HOW TO COMPLETE THIS TASK: Taking each line of the material in turn, count those with the string "Reload" and answer with the count alone.

TASK INPUTS:
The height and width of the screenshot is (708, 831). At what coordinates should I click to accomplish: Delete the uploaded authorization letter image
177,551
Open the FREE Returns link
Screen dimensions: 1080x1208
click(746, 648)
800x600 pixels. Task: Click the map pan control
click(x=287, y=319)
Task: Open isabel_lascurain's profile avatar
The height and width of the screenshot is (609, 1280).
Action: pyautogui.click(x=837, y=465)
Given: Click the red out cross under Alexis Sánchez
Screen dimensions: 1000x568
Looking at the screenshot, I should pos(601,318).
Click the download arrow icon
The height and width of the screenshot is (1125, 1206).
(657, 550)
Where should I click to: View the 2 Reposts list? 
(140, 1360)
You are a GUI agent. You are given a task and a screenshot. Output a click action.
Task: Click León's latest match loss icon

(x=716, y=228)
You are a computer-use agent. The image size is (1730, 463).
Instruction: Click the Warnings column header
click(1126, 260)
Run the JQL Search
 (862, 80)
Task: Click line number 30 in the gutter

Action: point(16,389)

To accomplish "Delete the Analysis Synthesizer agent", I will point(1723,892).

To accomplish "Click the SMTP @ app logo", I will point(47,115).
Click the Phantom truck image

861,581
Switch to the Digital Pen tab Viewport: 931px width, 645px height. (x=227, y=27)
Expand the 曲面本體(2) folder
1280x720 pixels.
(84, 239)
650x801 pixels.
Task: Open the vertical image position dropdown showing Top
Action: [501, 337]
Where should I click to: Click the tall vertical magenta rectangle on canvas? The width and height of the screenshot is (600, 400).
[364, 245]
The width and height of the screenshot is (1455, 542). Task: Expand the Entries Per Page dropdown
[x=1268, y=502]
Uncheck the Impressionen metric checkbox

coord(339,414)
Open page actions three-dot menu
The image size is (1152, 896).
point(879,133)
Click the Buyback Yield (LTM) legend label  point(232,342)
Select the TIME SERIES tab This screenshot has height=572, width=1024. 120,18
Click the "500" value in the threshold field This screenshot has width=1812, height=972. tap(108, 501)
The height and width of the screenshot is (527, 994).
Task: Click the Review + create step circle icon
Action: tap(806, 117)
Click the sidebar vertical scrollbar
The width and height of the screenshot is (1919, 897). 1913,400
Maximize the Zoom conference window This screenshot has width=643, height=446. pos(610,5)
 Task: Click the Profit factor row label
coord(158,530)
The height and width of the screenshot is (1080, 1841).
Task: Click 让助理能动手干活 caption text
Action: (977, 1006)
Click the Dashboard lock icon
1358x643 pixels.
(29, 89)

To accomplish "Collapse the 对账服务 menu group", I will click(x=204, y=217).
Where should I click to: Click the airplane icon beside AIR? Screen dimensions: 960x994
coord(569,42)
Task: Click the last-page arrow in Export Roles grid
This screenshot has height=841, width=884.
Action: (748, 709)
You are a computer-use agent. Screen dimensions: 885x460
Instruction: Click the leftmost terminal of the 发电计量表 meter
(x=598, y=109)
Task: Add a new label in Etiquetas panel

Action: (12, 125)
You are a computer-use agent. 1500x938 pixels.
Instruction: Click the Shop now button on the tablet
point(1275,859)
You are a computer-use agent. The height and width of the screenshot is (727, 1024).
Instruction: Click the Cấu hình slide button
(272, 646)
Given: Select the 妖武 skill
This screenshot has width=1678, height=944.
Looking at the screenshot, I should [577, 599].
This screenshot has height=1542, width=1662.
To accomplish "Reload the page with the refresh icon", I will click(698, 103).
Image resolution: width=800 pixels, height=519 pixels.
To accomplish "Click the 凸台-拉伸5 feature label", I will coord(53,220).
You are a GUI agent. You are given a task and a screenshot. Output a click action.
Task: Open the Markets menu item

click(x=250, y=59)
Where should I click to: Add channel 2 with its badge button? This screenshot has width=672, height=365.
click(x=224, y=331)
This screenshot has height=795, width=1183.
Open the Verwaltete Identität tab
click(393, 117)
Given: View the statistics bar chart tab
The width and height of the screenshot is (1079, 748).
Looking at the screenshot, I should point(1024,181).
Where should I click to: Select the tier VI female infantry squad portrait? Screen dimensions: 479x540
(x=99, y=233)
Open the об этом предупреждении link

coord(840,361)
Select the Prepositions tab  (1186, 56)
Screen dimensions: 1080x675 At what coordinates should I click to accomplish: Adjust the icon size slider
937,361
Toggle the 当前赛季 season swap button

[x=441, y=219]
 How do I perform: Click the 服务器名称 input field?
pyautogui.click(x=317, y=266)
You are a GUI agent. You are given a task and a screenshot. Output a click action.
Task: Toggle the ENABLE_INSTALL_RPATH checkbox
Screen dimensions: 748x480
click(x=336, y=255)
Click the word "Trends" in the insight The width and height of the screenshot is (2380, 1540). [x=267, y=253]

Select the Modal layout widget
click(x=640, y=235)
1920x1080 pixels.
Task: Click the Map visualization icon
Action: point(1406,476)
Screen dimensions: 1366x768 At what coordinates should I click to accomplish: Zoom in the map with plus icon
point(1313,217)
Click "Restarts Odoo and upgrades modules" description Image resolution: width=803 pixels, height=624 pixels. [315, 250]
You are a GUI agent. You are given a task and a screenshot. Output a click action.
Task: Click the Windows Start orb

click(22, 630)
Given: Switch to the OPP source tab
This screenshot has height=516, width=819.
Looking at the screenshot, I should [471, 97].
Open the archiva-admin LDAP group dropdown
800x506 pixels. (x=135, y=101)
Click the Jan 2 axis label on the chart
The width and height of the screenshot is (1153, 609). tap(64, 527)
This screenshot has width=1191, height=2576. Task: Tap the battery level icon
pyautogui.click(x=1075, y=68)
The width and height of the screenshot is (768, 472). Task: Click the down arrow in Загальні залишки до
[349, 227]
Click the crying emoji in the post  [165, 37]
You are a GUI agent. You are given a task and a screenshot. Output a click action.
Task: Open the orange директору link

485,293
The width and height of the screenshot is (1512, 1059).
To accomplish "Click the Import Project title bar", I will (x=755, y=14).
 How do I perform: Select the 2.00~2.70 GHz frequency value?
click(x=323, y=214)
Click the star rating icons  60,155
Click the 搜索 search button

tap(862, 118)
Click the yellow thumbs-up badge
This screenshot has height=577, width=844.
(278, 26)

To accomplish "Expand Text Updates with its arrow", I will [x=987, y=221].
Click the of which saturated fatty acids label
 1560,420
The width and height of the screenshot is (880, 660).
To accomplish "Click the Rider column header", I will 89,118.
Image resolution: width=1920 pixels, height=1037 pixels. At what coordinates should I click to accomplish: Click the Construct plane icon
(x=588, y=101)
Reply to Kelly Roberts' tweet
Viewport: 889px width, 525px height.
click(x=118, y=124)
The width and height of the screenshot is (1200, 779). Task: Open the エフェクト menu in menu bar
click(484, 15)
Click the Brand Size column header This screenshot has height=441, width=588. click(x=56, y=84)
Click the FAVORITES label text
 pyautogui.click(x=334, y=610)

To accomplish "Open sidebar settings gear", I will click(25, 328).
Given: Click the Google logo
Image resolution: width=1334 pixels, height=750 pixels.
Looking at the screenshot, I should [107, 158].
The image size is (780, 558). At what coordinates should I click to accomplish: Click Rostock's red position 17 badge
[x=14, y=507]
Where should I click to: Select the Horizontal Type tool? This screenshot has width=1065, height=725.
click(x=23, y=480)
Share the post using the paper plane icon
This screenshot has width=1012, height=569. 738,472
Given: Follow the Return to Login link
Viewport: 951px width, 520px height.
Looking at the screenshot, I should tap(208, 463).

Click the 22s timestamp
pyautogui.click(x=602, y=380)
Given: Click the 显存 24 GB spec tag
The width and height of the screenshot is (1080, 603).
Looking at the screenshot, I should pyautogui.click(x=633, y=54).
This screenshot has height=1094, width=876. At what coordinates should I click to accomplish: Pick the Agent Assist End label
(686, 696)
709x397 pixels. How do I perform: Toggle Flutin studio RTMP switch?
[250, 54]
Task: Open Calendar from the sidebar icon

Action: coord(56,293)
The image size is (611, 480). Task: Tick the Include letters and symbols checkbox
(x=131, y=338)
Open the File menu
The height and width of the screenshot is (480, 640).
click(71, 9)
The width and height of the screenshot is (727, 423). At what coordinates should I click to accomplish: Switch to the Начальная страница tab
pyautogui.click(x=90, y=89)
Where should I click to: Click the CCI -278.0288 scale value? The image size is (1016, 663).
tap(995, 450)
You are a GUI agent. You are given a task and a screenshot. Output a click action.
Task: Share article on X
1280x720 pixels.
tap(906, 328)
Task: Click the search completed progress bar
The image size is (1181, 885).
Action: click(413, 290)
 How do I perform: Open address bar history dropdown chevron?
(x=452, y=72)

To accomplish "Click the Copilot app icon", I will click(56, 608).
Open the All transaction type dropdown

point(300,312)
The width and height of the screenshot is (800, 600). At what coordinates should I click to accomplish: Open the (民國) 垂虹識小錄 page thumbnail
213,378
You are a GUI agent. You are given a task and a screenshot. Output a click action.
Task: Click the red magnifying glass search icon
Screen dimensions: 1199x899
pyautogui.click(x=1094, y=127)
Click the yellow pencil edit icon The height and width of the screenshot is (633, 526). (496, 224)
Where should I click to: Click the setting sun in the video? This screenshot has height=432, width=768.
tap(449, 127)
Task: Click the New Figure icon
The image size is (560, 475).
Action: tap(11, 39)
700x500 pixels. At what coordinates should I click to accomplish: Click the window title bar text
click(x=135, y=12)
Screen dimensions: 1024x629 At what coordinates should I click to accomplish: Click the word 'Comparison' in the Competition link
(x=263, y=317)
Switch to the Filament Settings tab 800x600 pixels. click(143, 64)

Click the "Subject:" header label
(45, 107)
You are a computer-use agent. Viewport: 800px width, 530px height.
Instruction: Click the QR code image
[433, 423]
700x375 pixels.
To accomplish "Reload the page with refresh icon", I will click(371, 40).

WRITTEN SOLUTION: 2